By 2015 the iPhone single handedly generated 92% of global profits, while all but one of the former incumbents made no profit at all.
How can we explain the iPhone’s rapid domination of its industry? And how can we explain its competitors’ free fall? Nokia and the others had classic strategic advantages that should have protected them: strong product differentiation, trusted brands, leading operating systems, excellent logistics, protective regulation, huge R&D budgets, and massive scale. For the most part, those firms looked stable, profitable, and well entrenched.
Certainly the iPhone had an innovative design and novel capabilities. But in 2007, Apple was a weak, nonthreatening player surrounded by 800-pound gorillas. It had less than 4% of market share in desktop operating systems and none at all in mobile phones.
As we’ll explain, Apple (along with Google’s competing Android system) overran the incumbents by exploiting the power of platforms and leveraging the new rules of strategy they give rise to. Platform businesses bring together producers and consumers in high-value exchanges. Their chief assets are information and interactions, which together are also the source of the value they create and their competitive advantage.
Understanding this, Apple conceived the iPhone and its operating system as more than a product or a conduit for services. It imagined them as a way to connect participants in two-sided markets—app developers on one side and app users on the other—generating value for both groups. As the number of participants on each side grew, that value increased—a phenomenon called “network effects,” which is central to platform strategy. By January 2015 the company’s App Store offered 1.4 million apps and had cumulatively generated $25 billion for developers.
Apple’s success in building a platform business within a conventional product firm holds critical lessons for companies across industries. Firms that fail to create platforms and don’t learn the new rules of strategy will be unable to compete for long.
Pipeline to Platform
Platforms have existed for years. Malls link consumers and merchants; newspapers connect subscribers and advertisers. What’s changed in this century is that information technology has profoundly reduced the need to own physical infrastructure and assets. IT makes building and scaling up platforms vastly simpler and cheaper, allows nearly frictionless participation that strengthens network effects, and enhances the ability to capture, analyze, and exchange huge amounts of data that increase the platform’s value to all. You don’t need to look far to see examples of platform businesses, from Uber to Alibaba to Airbnb, whose spectacular growth abruptly upended their industries.
Though they come in many varieties, platforms all have an ecosystem with the same basic structure, comprising four types of players. The owners of platforms control their intellectual property and governance. Providers serve as the platforms’ interface with users. Producers create their offerings, and consumers use those offerings.

## Listed entries
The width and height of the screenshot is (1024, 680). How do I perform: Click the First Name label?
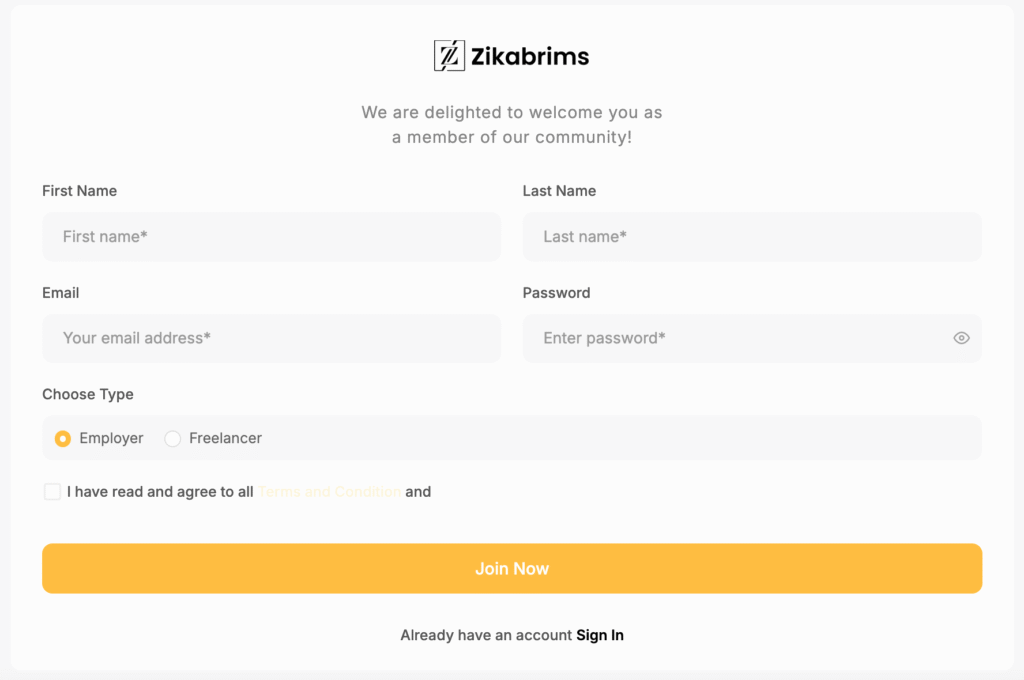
* * *
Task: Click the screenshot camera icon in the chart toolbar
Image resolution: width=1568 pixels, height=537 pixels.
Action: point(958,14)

## Stated problem 1
Answer these from the text about platforms:
(a) What share of global profits did the iPhone generate by 2015?
(b) How many apps did the App Store offer by January 2015?
(c) What are the four types of players in a platform ecosystem?
## Stated problem 2
Platforms have existed for years. Using the text about platforms, explain in one to three sentences what has changed for them in this century.

## Exercise answer 1
(a) 92%
(b) 1.4 million
(c) Owners, providers, producers and consumers

## Exercise answer 2
Information technology has greatly reduced the need to own physical infrastructure and assets, so platforms are now much simpler and cheaper to build and scale up. It also allows nearly frictionless participation, which strengthens network effects. It improves the ability to capture, analyze and exchange huge amounts of data, which makes the platform more valuable to everyone.